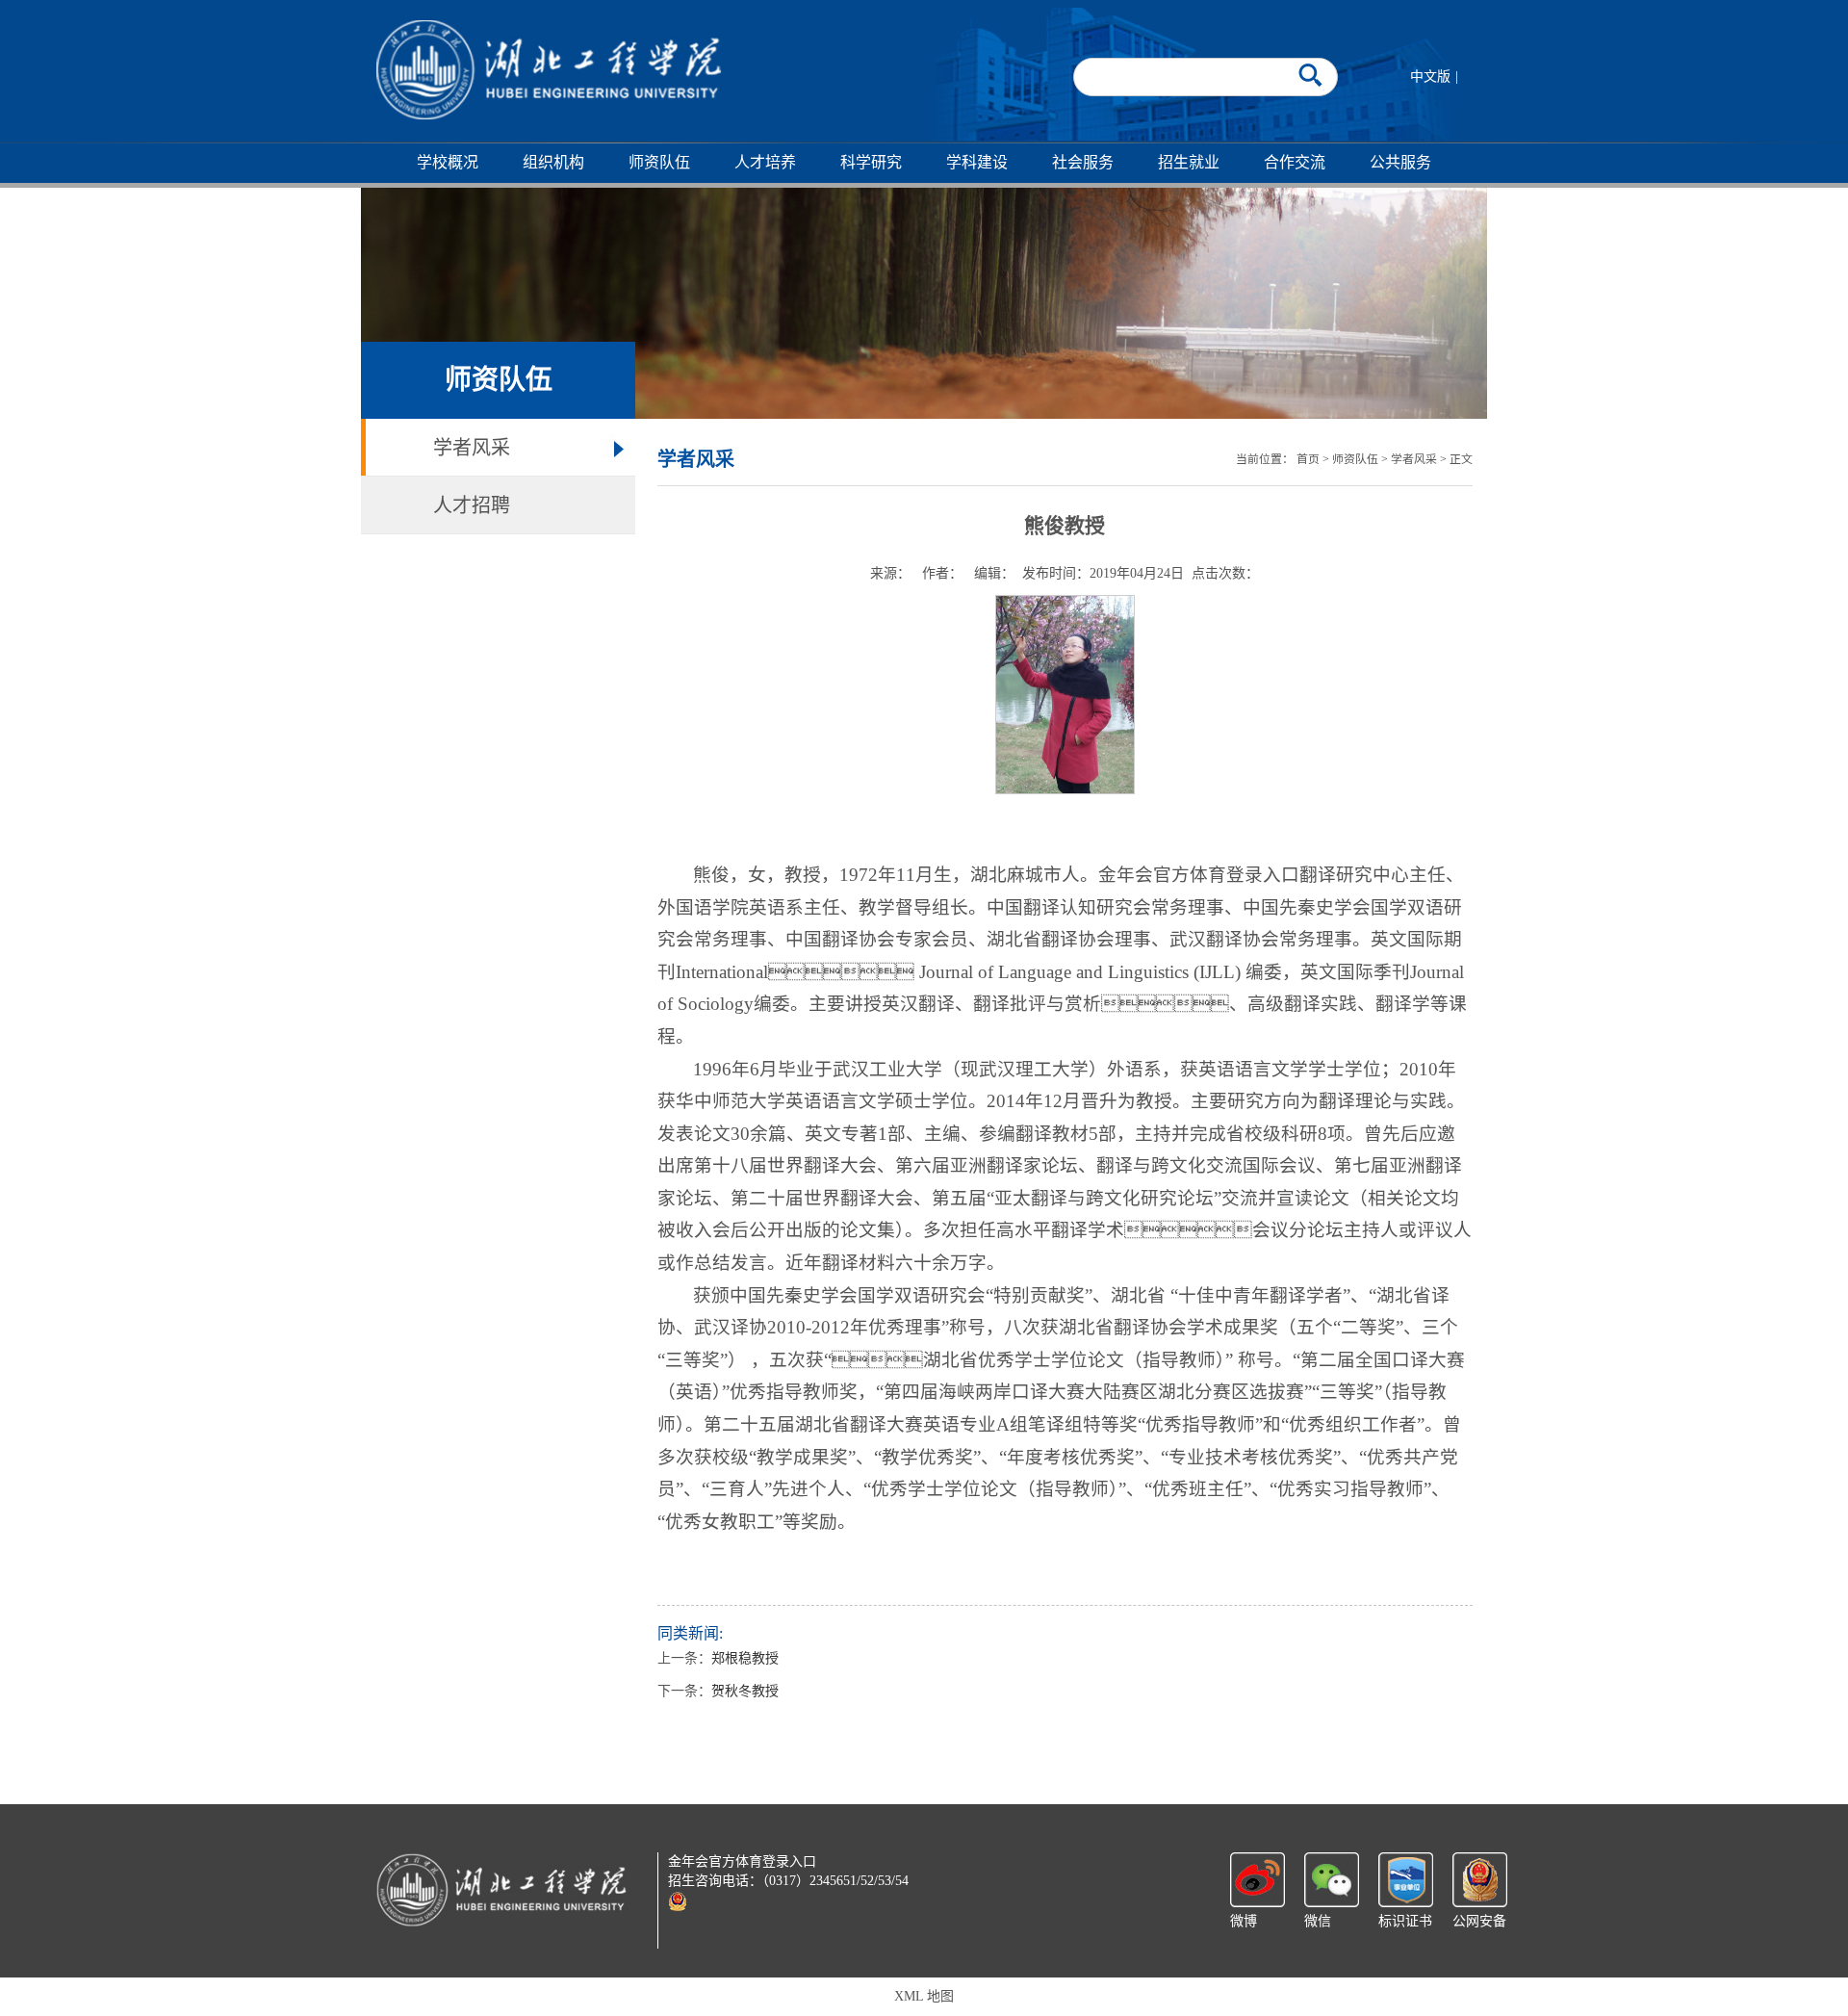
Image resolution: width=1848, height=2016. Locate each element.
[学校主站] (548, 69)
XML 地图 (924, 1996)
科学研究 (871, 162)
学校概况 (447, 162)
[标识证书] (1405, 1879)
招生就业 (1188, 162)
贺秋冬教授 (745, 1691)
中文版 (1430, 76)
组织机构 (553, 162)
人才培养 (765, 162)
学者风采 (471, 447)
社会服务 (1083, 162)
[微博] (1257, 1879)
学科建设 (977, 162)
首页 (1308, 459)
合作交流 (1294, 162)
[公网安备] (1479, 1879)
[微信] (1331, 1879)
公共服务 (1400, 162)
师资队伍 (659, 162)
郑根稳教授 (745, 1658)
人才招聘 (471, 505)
*****
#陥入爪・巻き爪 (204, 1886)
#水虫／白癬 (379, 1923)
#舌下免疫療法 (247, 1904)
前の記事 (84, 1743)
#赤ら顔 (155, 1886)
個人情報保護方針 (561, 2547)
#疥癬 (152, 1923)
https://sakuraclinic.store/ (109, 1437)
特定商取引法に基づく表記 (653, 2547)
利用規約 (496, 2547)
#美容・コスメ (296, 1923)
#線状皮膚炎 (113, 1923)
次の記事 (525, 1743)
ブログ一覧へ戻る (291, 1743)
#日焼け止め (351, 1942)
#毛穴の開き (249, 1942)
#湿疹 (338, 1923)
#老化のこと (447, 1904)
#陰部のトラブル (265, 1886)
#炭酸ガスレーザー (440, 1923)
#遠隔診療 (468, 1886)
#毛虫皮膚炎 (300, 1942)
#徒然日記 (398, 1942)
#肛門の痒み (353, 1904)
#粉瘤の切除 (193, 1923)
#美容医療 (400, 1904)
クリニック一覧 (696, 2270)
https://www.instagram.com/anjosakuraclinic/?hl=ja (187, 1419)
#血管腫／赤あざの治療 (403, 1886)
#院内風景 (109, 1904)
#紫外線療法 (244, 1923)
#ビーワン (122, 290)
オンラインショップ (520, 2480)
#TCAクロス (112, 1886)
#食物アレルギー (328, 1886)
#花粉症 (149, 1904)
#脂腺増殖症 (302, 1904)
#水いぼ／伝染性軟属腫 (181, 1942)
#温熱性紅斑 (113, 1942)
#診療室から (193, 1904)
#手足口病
*****
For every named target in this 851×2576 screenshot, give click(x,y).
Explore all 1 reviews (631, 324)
*****
◆ Your task
Everything from the line containing "Image resolution: width=1848, height=2016." through the line containing "人才招聘 (471, 505)" in the material above should be retyped exactly, both ends included, and nothing more.

◆ Answer
Image resolution: width=1848, height=2016. Locate each element.
[学校主站] (548, 69)
XML 地图 (924, 1996)
科学研究 (871, 162)
学校概况 (447, 162)
[标识证书] (1405, 1879)
招生就业 (1188, 162)
贺秋冬教授 (745, 1691)
中文版 (1430, 76)
组织机构 (553, 162)
人才培养 (765, 162)
学者风采 (471, 447)
社会服务 (1083, 162)
[微博] (1257, 1879)
学科建设 (977, 162)
首页 (1308, 459)
合作交流 (1294, 162)
[公网安备] (1479, 1879)
[微信] (1331, 1879)
公共服务 (1400, 162)
师资队伍 (659, 162)
郑根稳教授 (745, 1658)
人才招聘 (471, 505)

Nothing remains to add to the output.